Op vijf cd-roms staat defensie-informatie, die geclassificeerd is.
Aangezien die voorwerpen/cd-roms niet meer in beslag gehouden behoeven te blijven in het belang van de strafvordering, ben ik voornemens tot teruggave van die voorwerpen aan de redelijkwijs rechthebbende over te gaan. In casu is dat het Ministerie van Defensie, daar waar de op voornoemde cd-roms vermelde informatie van defensie afkomstig is en daar ook behoort te zijn/blijven.
Door uw is geen afstand gedaan van cd-rom (merk Mmore) met opschrift ‘EW.INC.LABVIEW’ (…) van de cd-rom (…) en de cd-rom (…).
Ingevolge art. 116 lid 3 van het Wetboek van Strafvordering geef ik u hierbij schriftelijk kennis van mijn voornemen tot voornoemde teruggave aan het Ministerie van Defensie. Indien u het niet eens bent met teruggave van bovengenoemde drie cd-roms aan de redelijkerwijs rechthebbende, kunt u daarvan binnen veertien dagen na heden beklag doen overeenkomstig artikel 552a Wetboek van Strafvordering.’
4.4
Het proces-verbaal van de raadkamer van 26 januari 2009 houdt voor zover hier van belang in:
‘Aan de orde is het door na te noemen klager op 13 december 2007 ter griffie van deze rechtbank ingediende klaagschrift ex artikel 552a van het Wetboek van Strafvordering waarbij klager zich beklaagt over het voornemen van de officier van justitie om de onder klager op 21 augustus 2007 inbeslaggenomen cd-roms (…) te doen teruggeven aan het Ministerie van Defensie.
(…)
De raadsman licht het klaagschrift toe, zakelijk weergegeven:
Mijn cliënt wil de inbeslaggenomen cd-roms terug. Gezien het voornemen van de officier van justitie om deze cd-roms aan het Ministerie van Defensie te verstrekken, zijn deze blijkbaar niet meer van waarde voor de officier van justitie. Onttrekking aan het verkeer wordt niet gevorderd, ook niet bij aparte beschikking. Dan vallen we dus terug op de hoofdregel van beslag en dat is teruggave aan degene die redelijkerwijs als rechthebbende moet worden aangemerkt, en dat is mijn cliënt. (…)

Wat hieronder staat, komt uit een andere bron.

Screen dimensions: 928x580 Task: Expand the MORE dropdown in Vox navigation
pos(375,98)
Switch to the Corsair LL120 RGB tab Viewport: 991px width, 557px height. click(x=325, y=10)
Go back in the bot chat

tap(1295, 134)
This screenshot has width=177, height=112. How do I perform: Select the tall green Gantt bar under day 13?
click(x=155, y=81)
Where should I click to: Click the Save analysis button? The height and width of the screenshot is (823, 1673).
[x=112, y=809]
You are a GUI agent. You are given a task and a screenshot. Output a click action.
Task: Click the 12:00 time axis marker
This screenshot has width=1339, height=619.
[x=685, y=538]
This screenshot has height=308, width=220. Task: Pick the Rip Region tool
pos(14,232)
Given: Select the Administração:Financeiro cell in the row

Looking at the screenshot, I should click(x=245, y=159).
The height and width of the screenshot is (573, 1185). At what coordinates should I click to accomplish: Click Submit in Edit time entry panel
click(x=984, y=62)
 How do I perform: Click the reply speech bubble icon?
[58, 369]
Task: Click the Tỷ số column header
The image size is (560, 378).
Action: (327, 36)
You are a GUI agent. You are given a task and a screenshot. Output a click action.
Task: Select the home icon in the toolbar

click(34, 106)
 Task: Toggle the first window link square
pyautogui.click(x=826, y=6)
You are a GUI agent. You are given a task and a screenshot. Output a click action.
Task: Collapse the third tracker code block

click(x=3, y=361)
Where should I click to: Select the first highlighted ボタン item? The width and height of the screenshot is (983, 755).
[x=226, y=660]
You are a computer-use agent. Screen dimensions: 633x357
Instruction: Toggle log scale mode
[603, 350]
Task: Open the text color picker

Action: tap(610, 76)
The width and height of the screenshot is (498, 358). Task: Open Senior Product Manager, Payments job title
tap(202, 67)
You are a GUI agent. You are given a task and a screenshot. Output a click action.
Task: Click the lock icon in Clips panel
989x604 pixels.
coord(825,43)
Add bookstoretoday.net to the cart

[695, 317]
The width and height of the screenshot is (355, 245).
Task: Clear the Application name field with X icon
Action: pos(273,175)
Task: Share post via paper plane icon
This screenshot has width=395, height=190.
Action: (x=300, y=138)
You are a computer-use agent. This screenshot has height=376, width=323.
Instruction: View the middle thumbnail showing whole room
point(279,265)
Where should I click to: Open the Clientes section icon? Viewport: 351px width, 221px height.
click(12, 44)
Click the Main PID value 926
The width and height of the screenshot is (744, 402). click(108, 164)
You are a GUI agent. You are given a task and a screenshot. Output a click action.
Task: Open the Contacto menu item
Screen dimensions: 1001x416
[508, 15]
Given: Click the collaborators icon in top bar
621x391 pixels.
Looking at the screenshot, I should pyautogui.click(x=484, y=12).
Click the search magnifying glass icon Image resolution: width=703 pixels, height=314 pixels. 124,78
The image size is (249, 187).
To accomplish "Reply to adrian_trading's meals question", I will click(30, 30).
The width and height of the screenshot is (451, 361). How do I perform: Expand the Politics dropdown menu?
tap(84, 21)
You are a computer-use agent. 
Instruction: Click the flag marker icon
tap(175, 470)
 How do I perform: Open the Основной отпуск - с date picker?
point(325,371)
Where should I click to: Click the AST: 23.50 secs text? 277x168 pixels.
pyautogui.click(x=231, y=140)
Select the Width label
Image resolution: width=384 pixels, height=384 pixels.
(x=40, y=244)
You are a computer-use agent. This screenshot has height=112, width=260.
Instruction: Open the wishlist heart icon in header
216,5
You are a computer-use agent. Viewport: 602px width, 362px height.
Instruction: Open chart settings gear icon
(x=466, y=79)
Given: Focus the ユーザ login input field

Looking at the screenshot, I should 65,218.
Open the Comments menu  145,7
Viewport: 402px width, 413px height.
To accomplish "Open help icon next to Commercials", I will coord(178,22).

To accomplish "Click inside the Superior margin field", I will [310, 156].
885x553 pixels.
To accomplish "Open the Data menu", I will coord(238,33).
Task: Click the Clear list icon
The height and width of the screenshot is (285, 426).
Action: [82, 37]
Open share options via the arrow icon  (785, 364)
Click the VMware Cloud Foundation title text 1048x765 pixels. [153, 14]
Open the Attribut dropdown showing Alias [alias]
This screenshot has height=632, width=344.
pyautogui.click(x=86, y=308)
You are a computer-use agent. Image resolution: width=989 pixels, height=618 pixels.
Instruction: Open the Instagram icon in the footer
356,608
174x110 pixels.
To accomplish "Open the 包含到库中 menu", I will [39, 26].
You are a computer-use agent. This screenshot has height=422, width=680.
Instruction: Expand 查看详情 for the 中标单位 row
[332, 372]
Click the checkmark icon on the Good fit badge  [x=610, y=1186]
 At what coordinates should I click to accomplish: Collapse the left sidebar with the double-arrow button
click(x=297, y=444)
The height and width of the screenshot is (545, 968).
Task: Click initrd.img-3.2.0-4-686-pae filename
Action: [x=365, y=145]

De officier van justitie voert het woord, zakelijk weergegeven:
(…)
Het ongecontroleerde bezit van dergelijke cd-roms is niet toegestaan, tenzij het gaat om gescreende militairen. Alle drie de cd-roms bevatten geclassificeerde bestanden. Op grond daarvan zou ik onttrekking aan het verkeer van deze cd-roms kunnen vorderen, ware het niet dat het Ministerie van Defensie stelt dat ze belang erbij hebben deze cd-roms terug te krijgen. (…) Primair verzoek ik u daarom de cd-roms terug te geven aan Defensie. Subsidiair verzoek ik u de cd-roms te onttrekken aan het verkeer.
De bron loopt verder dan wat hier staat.